18. The apparatus of claim 11 wherein the common errors are determined from common typographical errors and common spelling errors in accordance with a relative frequency of said common typographical errors and common spelling in text composition.
19. A machine readable medium comprising program code executable on a processor for implementing the method of claim 1.
20. A machine readable medium comprising program code executable on a processor for implementing the method of claim 2.
Description
FIELD OF THE INVENTION

The present invention relates generally to text composition and particularly to correcting spelling errors.

DESCRIPTION OF THE RELATED ART

Users of computers and other electronic devices such as wireless mobile devices, personal digital assistants (PDAs) etc. often compose text using the devices. The text may be a command for operating the device, a message for communicating using the device or part of a document or other object for storing, printing, etc. using the device.

Spelling errors are a common occurrence. Some devices provide spell checking tools to identify portions of the text, typically words, which contain spelling errors. Words from the text are determined and compared to a dictionary. Words that are not found in the dictionary are indicated as spelling errors. Some such devices may provide correction assistance, displaying one or more suggested words to replace the misspelled word. Still other devices automatically correct the misspelled word, determining a correctly spelled word to replace the detected error.

Efficiently determining one or more likely words to replace a misspelled word can be problematic. Some determination methods adopt a shortest editable distance approach which focuses on the fewest insertions or deletions to amend the misspelled word to a correctly spelled word. Others prioritize the commonality of words such that a more commonly used word among a list of possible replacement words is suggested first. The shortest editable distance approach requires a determination of the number of edits for each word. In the case of the commonality approach, a measure of each word's commonality must be maintained in association with the word such as in a dictionary. Each of these methods requires an ordering of the candidate words following or at best during the determination of the word as a possible spelling correction. Storing the dictionary or correctly spelled words, and candidate corrections for misspelled words can use significant storage space.

Accordingly, there is a resulting need for a method and apparatus that addresses one or more of these shortcomings.

SUMMARY

There is provided, among other things, a method and apparatus for correction of spelling errors in text composition. Correctly spelled words may be generated for replacing an incorrectly spelled word in accordance with a common error approach.
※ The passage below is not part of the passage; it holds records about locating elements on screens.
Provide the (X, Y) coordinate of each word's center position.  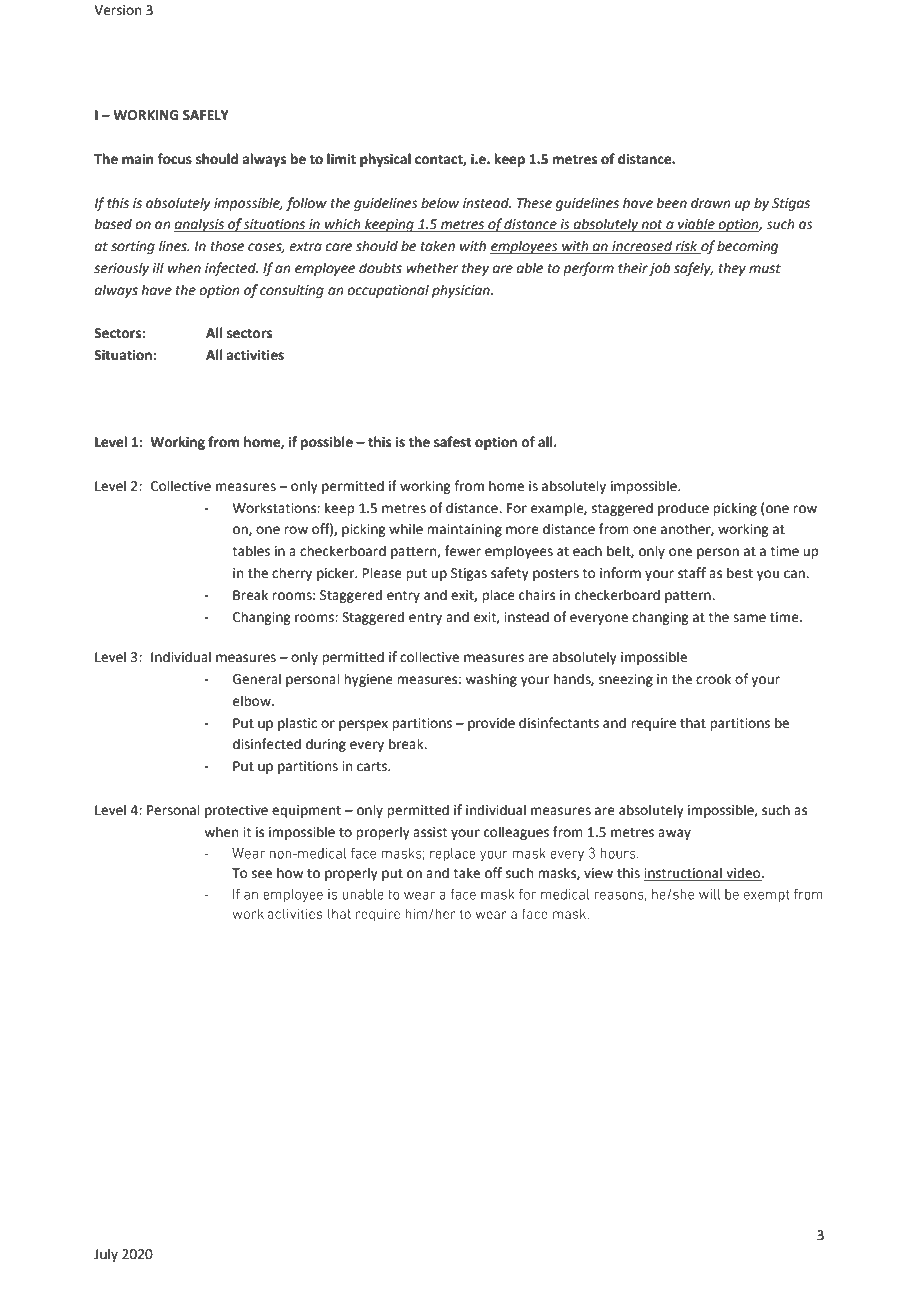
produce (683, 509)
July (106, 1255)
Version (117, 10)
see (262, 874)
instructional (684, 874)
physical (385, 160)
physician (462, 291)
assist (430, 832)
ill (158, 267)
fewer (463, 551)
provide (491, 724)
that (693, 723)
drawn (711, 203)
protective (236, 811)
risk (687, 247)
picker (337, 574)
Corrections to the incorrect word are applied using common typographical and spelling errors. Resulting words which are correctly spelled may be offered as replacements or automatically used to replace the incorrect word. Corrections may be applied in an order that is responsive to the frequency or commonality of the type of typographical or spelling errors to generate correct words that are more likely to be the word intended to be composed. This is done based on the frequency of the type of error, without considering the specific word. The specific order of application of the corrections may be configurable to meet a user's preference or a learned behavior for a user. More common error corrections may be applied first and candidates suggested. Further error corrections may be applied, on user demand.

In accordance with a first aspect of the invention, there is provided a method for correcting a misspelled word in text composition comprises: applying one or more corrections to the misspelled word to generate a candidate replacement for replacing the misspelled word, each of said corrections defined in accordance with common errors for text composition; verifying the spelling correctness of the candidate replacement; and providing said candidate replacement to replace the misspelled word in response to said verifying.

In accordance with a second aspect of the invention, there is provided an apparatus comprising: a storage medium having stored therein a plurality of programming instructions and a processor coupled to the storage medium to execute the programming instructions to enable the apparatus to correct a misspelled word in text composition, said programming instructions enabling the apparatus to: apply one or more corrections to the misspelled word to generate a candidate replacement for replacing the misspelled word, each of said corrections defined in accordance with common errors for text composition; verify the spelling correctness of the candidate replacement; and provide said candidate replacement to replace the misspelled word in response to said verifying.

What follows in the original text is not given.